Extract the rows below, copying each one verbatim, starting at the line that contains "I will point(1357,459)." and ending at the line that contains "point(381,122)", with both of those lines included.

## Listed records

====================

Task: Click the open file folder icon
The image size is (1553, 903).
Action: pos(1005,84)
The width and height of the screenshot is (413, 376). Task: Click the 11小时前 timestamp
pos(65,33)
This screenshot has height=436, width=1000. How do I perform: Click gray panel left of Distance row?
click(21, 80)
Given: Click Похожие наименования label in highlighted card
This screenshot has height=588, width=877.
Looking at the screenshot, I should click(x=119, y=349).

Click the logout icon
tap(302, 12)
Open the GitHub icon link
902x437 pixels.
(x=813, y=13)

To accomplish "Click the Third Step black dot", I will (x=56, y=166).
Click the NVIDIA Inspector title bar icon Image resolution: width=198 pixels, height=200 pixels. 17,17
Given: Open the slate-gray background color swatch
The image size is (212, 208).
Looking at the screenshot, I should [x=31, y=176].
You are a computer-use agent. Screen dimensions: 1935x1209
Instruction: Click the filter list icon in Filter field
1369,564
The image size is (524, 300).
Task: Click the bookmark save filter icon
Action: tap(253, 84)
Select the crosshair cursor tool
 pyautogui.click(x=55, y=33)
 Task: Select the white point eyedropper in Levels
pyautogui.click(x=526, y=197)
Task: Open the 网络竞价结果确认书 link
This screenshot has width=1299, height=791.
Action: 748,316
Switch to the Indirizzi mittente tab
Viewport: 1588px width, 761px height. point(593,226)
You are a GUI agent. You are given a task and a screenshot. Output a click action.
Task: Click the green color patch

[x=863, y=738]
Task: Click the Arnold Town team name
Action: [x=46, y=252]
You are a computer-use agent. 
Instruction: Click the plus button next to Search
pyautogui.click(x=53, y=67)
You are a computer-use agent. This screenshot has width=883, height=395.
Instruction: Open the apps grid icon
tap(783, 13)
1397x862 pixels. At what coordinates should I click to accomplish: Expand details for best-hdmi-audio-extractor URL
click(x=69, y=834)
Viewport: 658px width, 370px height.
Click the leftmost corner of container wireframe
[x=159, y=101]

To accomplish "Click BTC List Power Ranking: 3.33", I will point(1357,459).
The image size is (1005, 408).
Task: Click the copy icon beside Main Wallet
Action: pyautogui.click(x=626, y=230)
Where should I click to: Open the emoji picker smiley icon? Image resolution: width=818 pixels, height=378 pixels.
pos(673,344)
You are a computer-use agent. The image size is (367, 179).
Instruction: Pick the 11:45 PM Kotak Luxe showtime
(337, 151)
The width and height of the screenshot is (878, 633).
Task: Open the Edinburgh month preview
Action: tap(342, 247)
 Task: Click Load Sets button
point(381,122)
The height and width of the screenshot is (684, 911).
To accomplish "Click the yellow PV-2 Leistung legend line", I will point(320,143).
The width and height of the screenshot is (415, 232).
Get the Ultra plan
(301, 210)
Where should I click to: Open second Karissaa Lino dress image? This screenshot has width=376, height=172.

====================

## Exercise output
To accomplish "Click BTC List Power Ranking: 3.33", I will point(1357,459).
The image size is (1005, 408).
Task: Click the copy icon beside Main Wallet
Action: pyautogui.click(x=626, y=230)
Where should I click to: Open the emoji picker smiley icon? Image resolution: width=818 pixels, height=378 pixels.
pos(673,344)
You are a computer-use agent. The image size is (367, 179).
Instruction: Pick the 11:45 PM Kotak Luxe showtime
(337, 151)
The width and height of the screenshot is (878, 633).
Task: Open the Edinburgh month preview
Action: tap(342, 247)
 Task: Click Load Sets button
point(381,122)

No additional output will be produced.